YOUR GOAL
Copy every one of the records below word for word.

WORKING DATA
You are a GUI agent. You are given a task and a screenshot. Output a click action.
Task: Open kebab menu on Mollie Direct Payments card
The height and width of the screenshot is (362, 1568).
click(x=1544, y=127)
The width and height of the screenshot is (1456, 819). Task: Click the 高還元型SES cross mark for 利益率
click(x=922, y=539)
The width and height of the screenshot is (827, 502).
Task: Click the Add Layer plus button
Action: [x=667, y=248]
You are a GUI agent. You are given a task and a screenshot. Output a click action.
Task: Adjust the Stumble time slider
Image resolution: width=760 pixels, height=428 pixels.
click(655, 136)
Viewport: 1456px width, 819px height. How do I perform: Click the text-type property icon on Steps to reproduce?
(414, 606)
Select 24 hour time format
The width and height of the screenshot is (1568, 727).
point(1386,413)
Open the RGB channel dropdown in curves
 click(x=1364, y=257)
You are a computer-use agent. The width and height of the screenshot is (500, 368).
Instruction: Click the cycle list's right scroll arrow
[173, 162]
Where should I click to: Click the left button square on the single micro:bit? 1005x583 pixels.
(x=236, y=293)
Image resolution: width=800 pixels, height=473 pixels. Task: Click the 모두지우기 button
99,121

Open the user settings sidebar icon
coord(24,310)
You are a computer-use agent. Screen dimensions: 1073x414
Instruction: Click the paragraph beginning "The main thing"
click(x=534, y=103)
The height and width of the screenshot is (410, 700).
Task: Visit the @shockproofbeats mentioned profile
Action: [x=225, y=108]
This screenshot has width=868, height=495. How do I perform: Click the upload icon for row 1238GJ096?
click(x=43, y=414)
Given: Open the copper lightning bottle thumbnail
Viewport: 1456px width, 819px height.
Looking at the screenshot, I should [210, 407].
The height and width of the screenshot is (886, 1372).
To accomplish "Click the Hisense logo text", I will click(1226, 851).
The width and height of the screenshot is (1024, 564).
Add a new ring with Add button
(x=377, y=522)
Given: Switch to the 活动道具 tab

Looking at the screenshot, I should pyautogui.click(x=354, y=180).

OUTPUT BELOW
You are a GUI agent. You are given a task and a screenshot. Output a click action.
Task: Open kebab menu on Mollie Direct Payments card
The height and width of the screenshot is (362, 1568).
click(x=1544, y=127)
The width and height of the screenshot is (1456, 819). Task: Click the 高還元型SES cross mark for 利益率
click(x=922, y=539)
The width and height of the screenshot is (827, 502).
Task: Click the Add Layer plus button
Action: [x=667, y=248]
You are a GUI agent. You are given a task and a screenshot. Output a click action.
Task: Adjust the Stumble time slider
Image resolution: width=760 pixels, height=428 pixels.
click(655, 136)
Viewport: 1456px width, 819px height. How do I perform: Click the text-type property icon on Steps to reproduce?
(414, 606)
Select 24 hour time format
The width and height of the screenshot is (1568, 727).
point(1386,413)
Open the RGB channel dropdown in curves
 click(x=1364, y=257)
You are a computer-use agent. The width and height of the screenshot is (500, 368).
Instruction: Click the cycle list's right scroll arrow
[173, 162]
Where should I click to: Click the left button square on the single micro:bit? 1005x583 pixels.
(x=236, y=293)
Image resolution: width=800 pixels, height=473 pixels. Task: Click the 모두지우기 button
99,121

Open the user settings sidebar icon
coord(24,310)
You are a computer-use agent. Screen dimensions: 1073x414
Instruction: Click the paragraph beginning "The main thing"
click(x=534, y=103)
The height and width of the screenshot is (410, 700).
Task: Visit the @shockproofbeats mentioned profile
Action: [x=225, y=108]
This screenshot has width=868, height=495. How do I perform: Click the upload icon for row 1238GJ096?
click(x=43, y=414)
Given: Open the copper lightning bottle thumbnail
Viewport: 1456px width, 819px height.
Looking at the screenshot, I should [210, 407].
The height and width of the screenshot is (886, 1372).
To accomplish "Click the Hisense logo text", I will click(1226, 851).
The width and height of the screenshot is (1024, 564).
Add a new ring with Add button
(x=377, y=522)
Given: Switch to the 活动道具 tab

Looking at the screenshot, I should pyautogui.click(x=354, y=180).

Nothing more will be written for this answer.